■ WHAT YOU ARE ASKED TO DO
All that is needed is the listing, transcribed exactly and in full.

■ INPUT FOR THIS TASK
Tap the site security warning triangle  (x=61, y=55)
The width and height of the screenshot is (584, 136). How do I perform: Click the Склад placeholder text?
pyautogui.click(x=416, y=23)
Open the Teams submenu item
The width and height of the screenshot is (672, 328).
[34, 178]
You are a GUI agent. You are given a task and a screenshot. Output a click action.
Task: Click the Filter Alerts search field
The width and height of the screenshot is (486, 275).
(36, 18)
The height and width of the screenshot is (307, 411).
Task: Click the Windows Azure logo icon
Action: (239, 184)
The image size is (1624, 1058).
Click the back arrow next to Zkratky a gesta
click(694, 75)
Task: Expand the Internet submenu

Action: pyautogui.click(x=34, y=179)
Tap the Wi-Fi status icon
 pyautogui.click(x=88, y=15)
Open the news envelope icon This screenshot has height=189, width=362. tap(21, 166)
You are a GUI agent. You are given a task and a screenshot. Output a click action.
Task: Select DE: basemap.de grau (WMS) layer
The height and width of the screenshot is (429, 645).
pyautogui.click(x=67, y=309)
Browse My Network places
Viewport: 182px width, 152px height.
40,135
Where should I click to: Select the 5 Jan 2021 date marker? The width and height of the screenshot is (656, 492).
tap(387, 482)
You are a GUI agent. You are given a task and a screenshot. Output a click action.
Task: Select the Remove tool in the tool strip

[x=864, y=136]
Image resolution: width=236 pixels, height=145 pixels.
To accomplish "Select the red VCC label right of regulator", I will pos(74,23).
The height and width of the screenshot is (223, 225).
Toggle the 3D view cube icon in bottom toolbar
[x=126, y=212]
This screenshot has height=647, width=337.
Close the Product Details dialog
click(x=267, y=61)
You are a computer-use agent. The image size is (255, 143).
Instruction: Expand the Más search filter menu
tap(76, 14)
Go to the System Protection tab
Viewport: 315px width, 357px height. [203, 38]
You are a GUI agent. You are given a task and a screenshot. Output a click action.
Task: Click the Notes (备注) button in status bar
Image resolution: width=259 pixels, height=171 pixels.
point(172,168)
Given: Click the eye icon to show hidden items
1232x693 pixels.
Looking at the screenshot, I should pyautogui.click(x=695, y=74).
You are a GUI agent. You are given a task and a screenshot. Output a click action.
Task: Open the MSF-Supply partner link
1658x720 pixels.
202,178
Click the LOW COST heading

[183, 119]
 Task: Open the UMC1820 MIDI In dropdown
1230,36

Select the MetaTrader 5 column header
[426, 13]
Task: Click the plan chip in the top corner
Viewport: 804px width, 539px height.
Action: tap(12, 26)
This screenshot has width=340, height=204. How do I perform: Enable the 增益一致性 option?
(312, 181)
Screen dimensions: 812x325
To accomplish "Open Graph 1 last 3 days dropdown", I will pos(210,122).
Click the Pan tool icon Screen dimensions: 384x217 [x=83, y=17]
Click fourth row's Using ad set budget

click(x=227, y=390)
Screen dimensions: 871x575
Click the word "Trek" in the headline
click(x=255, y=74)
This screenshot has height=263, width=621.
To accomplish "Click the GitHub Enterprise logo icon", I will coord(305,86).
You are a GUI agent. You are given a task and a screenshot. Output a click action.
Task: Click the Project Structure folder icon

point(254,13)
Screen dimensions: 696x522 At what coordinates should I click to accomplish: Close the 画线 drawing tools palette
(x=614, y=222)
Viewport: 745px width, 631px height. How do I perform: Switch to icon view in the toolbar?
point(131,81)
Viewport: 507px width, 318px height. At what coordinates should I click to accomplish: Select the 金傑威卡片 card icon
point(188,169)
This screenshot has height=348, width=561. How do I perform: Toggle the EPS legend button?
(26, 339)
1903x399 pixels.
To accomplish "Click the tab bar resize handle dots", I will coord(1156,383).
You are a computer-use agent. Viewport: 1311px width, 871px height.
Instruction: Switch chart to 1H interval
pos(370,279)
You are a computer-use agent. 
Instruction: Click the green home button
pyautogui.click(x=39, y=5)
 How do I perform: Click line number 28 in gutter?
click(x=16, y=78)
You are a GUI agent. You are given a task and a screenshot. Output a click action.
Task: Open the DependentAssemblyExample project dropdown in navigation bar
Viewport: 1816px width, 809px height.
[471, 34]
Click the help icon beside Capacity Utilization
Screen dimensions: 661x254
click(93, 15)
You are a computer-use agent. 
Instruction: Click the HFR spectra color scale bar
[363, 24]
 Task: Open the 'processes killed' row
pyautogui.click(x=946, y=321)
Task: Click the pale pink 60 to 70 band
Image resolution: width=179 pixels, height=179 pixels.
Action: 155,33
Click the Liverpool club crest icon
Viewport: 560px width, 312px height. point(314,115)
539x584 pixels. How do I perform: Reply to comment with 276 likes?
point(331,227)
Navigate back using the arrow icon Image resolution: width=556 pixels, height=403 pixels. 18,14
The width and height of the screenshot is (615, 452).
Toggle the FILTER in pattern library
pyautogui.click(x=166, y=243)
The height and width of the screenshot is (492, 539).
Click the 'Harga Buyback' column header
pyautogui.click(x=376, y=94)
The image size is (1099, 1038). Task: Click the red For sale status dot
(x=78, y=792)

■ OUTPUT OF THE TASK
Tap the site security warning triangle  (x=61, y=55)
The width and height of the screenshot is (584, 136). How do I perform: Click the Склад placeholder text?
pyautogui.click(x=416, y=23)
Open the Teams submenu item
The width and height of the screenshot is (672, 328).
[34, 178]
You are a GUI agent. You are given a task and a screenshot. Output a click action.
Task: Click the Filter Alerts search field
The width and height of the screenshot is (486, 275).
(36, 18)
The height and width of the screenshot is (307, 411).
Task: Click the Windows Azure logo icon
Action: (239, 184)
The image size is (1624, 1058).
Click the back arrow next to Zkratky a gesta
click(694, 75)
Task: Expand the Internet submenu

Action: pyautogui.click(x=34, y=179)
Tap the Wi-Fi status icon
 pyautogui.click(x=88, y=15)
Open the news envelope icon This screenshot has height=189, width=362. tap(21, 166)
You are a GUI agent. You are given a task and a screenshot. Output a click action.
Task: Select DE: basemap.de grau (WMS) layer
The height and width of the screenshot is (429, 645).
pyautogui.click(x=67, y=309)
Browse My Network places
Viewport: 182px width, 152px height.
40,135
Where should I click to: Select the 5 Jan 2021 date marker? The width and height of the screenshot is (656, 492).
tap(387, 482)
You are a GUI agent. You are given a task and a screenshot. Output a click action.
Task: Select the Remove tool in the tool strip

[x=864, y=136]
Image resolution: width=236 pixels, height=145 pixels.
To accomplish "Select the red VCC label right of regulator", I will pos(74,23).
The height and width of the screenshot is (223, 225).
Toggle the 3D view cube icon in bottom toolbar
[x=126, y=212]
This screenshot has height=647, width=337.
Close the Product Details dialog
click(x=267, y=61)
You are a computer-use agent. The image size is (255, 143).
Instruction: Expand the Más search filter menu
tap(76, 14)
Go to the System Protection tab
Viewport: 315px width, 357px height. [203, 38]
You are a GUI agent. You are given a task and a screenshot. Output a click action.
Task: Click the Notes (备注) button in status bar
Image resolution: width=259 pixels, height=171 pixels.
point(172,168)
Given: Click the eye icon to show hidden items
1232x693 pixels.
Looking at the screenshot, I should pyautogui.click(x=695, y=74).
You are a GUI agent. You are given a task and a screenshot. Output a click action.
Task: Open the MSF-Supply partner link
1658x720 pixels.
202,178
Click the LOW COST heading

[183, 119]
 Task: Open the UMC1820 MIDI In dropdown
1230,36

Select the MetaTrader 5 column header
[426, 13]
Task: Click the plan chip in the top corner
Viewport: 804px width, 539px height.
Action: tap(12, 26)
This screenshot has width=340, height=204. How do I perform: Enable the 增益一致性 option?
(312, 181)
Screen dimensions: 812x325
To accomplish "Open Graph 1 last 3 days dropdown", I will pos(210,122).
Click the Pan tool icon Screen dimensions: 384x217 [x=83, y=17]
Click fourth row's Using ad set budget

click(x=227, y=390)
Screen dimensions: 871x575
Click the word "Trek" in the headline
click(x=255, y=74)
This screenshot has height=263, width=621.
To accomplish "Click the GitHub Enterprise logo icon", I will coord(305,86).
You are a GUI agent. You are given a task and a screenshot. Output a click action.
Task: Click the Project Structure folder icon

point(254,13)
Screen dimensions: 696x522 At what coordinates should I click to accomplish: Close the 画线 drawing tools palette
(x=614, y=222)
Viewport: 745px width, 631px height. How do I perform: Switch to icon view in the toolbar?
point(131,81)
Viewport: 507px width, 318px height. At what coordinates should I click to accomplish: Select the 金傑威卡片 card icon
point(188,169)
This screenshot has height=348, width=561. How do I perform: Toggle the EPS legend button?
(26, 339)
1903x399 pixels.
To accomplish "Click the tab bar resize handle dots", I will coord(1156,383).
You are a computer-use agent. Viewport: 1311px width, 871px height.
Instruction: Switch chart to 1H interval
pos(370,279)
You are a computer-use agent. 
Instruction: Click the green home button
pyautogui.click(x=39, y=5)
 How do I perform: Click line number 28 in gutter?
click(x=16, y=78)
You are a GUI agent. You are given a task and a screenshot. Output a click action.
Task: Open the DependentAssemblyExample project dropdown in navigation bar
Viewport: 1816px width, 809px height.
[471, 34]
Click the help icon beside Capacity Utilization
Screen dimensions: 661x254
click(93, 15)
You are a computer-use agent. 
Instruction: Click the HFR spectra color scale bar
[363, 24]
 Task: Open the 'processes killed' row
pyautogui.click(x=946, y=321)
Task: Click the pale pink 60 to 70 band
Image resolution: width=179 pixels, height=179 pixels.
Action: 155,33
Click the Liverpool club crest icon
Viewport: 560px width, 312px height. point(314,115)
539x584 pixels. How do I perform: Reply to comment with 276 likes?
point(331,227)
Navigate back using the arrow icon Image resolution: width=556 pixels, height=403 pixels. 18,14
The width and height of the screenshot is (615, 452).
Toggle the FILTER in pattern library
pyautogui.click(x=166, y=243)
The height and width of the screenshot is (492, 539).
Click the 'Harga Buyback' column header
pyautogui.click(x=376, y=94)
The image size is (1099, 1038). Task: Click the red For sale status dot
(x=78, y=792)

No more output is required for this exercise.